• _YOUR ASSIGNMENT_:
The answer must consist of each line below that contains the word "with", copied in full.

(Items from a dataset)

****************************************

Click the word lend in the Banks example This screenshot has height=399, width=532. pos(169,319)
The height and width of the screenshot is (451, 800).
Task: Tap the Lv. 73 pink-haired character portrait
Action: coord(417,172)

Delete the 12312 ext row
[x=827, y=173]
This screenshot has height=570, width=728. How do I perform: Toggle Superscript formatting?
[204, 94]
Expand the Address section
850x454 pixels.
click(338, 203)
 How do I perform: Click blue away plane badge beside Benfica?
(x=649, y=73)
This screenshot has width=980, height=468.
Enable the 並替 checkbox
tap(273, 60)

****************************************

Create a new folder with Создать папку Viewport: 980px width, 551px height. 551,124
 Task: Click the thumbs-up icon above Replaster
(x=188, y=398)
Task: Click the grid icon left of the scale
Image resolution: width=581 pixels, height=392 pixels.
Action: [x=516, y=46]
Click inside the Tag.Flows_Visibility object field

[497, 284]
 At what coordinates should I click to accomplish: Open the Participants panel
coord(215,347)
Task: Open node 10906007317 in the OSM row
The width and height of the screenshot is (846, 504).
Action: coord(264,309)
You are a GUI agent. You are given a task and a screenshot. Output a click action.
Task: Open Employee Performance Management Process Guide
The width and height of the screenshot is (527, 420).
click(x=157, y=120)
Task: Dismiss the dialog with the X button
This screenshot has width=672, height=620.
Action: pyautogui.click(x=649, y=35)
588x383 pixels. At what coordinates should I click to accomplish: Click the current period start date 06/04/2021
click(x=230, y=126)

****************************************

• _RESPONSE BELOW_:
Create a new folder with Создать папку Viewport: 980px width, 551px height. 551,124
Task: Dismiss the dialog with the X button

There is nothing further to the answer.